A Promotoria de Justiça de Santos, no litoral paulista, pediu o arquivamento do último inquérito que investiga as mortes do menino Ryan da Silva Andrade Santos, 4, e do adolescente Gregory Ribeiro Vasconcelos, 17. O pedido foi feito sem que nenhum indiciamento ou denúncia tenha sido apresentado contra os policiais militares envolvidos.
Os dois foram mortos por PMs em novembro de 2024. O promotor Fábio Perez Fernandez concluiu, em documento apresentado à Justiça na última segunda-feira (8), que os agentes agiram em legítima defesa. Segundo ele, houve uma troca de tiros entre os policiais e Gregory, além de outro adolescente de 15 anos. O promotor também afirmou que o policial que disparou contra Ryan não teve intenção de atingi-lo. A perícia indicou que um tiro de espingarda ricocheteou antes de acertar a barriga da criança.

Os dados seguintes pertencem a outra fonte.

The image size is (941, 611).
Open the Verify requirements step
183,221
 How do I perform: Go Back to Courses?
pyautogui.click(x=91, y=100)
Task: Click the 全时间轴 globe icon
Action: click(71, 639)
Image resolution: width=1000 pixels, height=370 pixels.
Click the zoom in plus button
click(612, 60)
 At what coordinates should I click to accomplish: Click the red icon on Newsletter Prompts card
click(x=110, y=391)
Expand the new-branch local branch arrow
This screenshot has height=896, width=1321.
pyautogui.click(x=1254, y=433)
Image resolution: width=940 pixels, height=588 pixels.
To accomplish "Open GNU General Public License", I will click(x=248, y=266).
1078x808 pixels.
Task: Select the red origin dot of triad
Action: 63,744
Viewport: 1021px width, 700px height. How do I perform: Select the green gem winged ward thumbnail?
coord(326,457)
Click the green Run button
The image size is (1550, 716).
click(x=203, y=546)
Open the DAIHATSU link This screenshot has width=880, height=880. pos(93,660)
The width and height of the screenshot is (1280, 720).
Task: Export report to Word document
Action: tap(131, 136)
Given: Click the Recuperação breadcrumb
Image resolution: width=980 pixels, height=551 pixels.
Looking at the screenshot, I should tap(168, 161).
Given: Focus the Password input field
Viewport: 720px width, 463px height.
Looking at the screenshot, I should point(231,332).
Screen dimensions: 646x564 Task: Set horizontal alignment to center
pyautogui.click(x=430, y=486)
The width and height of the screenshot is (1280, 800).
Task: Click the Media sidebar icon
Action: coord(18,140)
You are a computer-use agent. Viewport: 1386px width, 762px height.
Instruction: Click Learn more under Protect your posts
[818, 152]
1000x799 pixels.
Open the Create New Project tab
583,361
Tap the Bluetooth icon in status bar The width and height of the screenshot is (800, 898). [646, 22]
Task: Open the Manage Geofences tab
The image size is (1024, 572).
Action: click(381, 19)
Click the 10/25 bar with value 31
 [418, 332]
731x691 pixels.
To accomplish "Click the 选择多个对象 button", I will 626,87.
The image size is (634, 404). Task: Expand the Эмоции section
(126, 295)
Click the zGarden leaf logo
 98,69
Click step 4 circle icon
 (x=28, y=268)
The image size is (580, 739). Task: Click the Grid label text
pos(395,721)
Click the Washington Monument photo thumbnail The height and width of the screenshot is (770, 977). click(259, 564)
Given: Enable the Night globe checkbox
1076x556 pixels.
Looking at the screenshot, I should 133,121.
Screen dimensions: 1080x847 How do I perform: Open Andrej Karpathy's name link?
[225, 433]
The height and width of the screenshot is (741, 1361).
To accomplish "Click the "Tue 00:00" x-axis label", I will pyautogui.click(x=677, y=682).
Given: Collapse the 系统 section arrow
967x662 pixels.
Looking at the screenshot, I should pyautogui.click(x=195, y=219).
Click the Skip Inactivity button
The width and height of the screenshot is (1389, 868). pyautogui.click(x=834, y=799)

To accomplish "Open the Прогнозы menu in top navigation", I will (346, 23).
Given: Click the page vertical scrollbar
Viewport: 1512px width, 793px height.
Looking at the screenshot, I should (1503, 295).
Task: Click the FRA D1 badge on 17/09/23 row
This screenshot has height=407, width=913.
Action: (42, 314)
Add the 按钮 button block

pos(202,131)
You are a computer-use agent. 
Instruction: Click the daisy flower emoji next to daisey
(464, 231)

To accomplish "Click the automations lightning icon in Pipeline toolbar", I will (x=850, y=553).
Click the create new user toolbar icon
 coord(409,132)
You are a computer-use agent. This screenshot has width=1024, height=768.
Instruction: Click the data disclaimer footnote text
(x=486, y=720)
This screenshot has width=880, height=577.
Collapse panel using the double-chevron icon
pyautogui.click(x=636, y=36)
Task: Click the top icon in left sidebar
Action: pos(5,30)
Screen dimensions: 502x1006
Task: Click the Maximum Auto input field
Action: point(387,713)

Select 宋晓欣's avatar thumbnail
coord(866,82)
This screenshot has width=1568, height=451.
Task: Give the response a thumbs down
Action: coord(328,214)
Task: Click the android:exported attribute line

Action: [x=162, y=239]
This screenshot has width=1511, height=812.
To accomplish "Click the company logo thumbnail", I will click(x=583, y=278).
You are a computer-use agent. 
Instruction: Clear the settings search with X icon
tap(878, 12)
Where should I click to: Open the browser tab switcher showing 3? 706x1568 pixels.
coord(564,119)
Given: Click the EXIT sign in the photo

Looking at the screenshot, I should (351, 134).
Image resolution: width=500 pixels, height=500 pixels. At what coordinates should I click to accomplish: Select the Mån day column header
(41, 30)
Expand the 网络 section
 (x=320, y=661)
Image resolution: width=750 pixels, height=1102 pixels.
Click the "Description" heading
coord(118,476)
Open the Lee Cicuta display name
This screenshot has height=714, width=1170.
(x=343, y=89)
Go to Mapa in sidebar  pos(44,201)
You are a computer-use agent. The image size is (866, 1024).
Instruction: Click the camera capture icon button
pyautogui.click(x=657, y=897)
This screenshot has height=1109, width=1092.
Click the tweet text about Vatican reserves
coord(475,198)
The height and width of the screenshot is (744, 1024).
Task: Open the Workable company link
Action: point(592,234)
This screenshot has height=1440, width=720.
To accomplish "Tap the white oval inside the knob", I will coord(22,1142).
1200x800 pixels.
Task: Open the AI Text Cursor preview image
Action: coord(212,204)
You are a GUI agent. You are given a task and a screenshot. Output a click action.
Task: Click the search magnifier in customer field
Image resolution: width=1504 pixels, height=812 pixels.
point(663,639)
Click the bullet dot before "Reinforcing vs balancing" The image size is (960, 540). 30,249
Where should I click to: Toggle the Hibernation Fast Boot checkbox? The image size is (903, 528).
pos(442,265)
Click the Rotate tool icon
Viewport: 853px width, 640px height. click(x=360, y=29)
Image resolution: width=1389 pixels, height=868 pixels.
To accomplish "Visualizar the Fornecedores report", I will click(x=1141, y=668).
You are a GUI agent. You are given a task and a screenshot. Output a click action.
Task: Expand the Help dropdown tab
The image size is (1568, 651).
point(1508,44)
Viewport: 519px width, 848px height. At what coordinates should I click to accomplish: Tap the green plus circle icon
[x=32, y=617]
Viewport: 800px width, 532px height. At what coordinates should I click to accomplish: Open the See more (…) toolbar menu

Moradores da rua onde os crimes ocorreram e o adolescente que sobreviveu negam que tenha havido troca de tiros. O exame no corpo de Gregory mostrou que ele foi atingido por quatro tiros nas costas, de um total de ao menos sete ferimentos de armas de fogo. Apesar disso, a Promotoria entendeu que não há “indícios de excesso, doloso ou culposo, e muito menos de tentativa de execução sumária dos suspeitos”. Para o órgão, a ação dos PMs foi de “estrito cumprimento de dever legal”.
A defesa da família de Ryan informou, nesta quarta-feira (10), que entrou com um recurso contra a decisão de arquivamento. O objetivo é “buscar o reconhecimento da prática de crime pelos agentes”. Além disso, a família pretende entrar com uma ação de reparação de danos, pedindo indenização de mais de R$ 1 milhão.
Em nota, os advogados Andrea Lemos, Stefany Bageski Cruz e Iranildo Brasil afirmaram que “vítimas e familiares afirmam categoricamente que os jovens estavam desarmados”. Eles também disseram que a ausência de câmeras corporais “facilitou a manipulação da cena do crime e a suposta forja de armamentos para justificar a ação letal”. A defesa manifestou “profunda indignação” com o pedido de arquivamento e argumentou que “há um confronto inconciliável entre a versão policial e os depoimentos de testemunhas presenciais e do sobrevivente”.
Se a Promotoria mantiver o pedido de arquivamento, caberá ao Procurador-Geral de Justiça de São Paulo decidir se aceita a argumentação. Depois dessa etapa, a continuidade de uma ação penal se torna improvável. O pedido confirma o entendimento da investigação da Polícia Civil, cujo relatório final afirma que os PMs agiram em legítima defesa e que não poderiam prever que a criança seria atingida por uma bala perdida.
O Tribunal de Justiça Militar deixou de analisar o caso por entender que poderia se caracterizar um crime doloso contra a vida praticado por PMs.
O caso ocorreu por volta das 20h15 do dia 5 de novembro de 2024. Gregory e um adolescente de 15 anos foram vistos por três PMs da Rocam andando de moto sem capacete. Os policiais seguiram a dupla, que depois se deparou com outros três PMs em um carro da Força Tática. Os adolescentes foram alvo de ao menos 28 disparos de fuzil, espingarda e pistolas. Ryan, que brincava com cerca de dez crianças a 50 metros de distância, foi atingido por uma bala perdida. O jovem de 15 anos levou dois tiros e sobreviveu.
Os PMs envolvidos não portavam câmeras corporais. Eles foram afastados da atividade operacional, mas já voltaram ao policiamento nas ruas. O disparo que matou Ryan partiu da espingarda calibre 12 do cabo Clovis Damasceno de Carvalho Junior, 42. A perícia indica que o projétil ricocheteou antes de atingir a criança. Damasceno afirmou que fez sete disparos para deter os adolescentes. Em depoimento, os PMs disseram que os tiros foram uma reação a um ataque. O sobrevivente, porém, afirmou que eles estavam desarmados. Duas testemunhas disseram que não houve troca de tiros e que os policiais continuaram atirando mesmo com os adolescentes caídos no chão.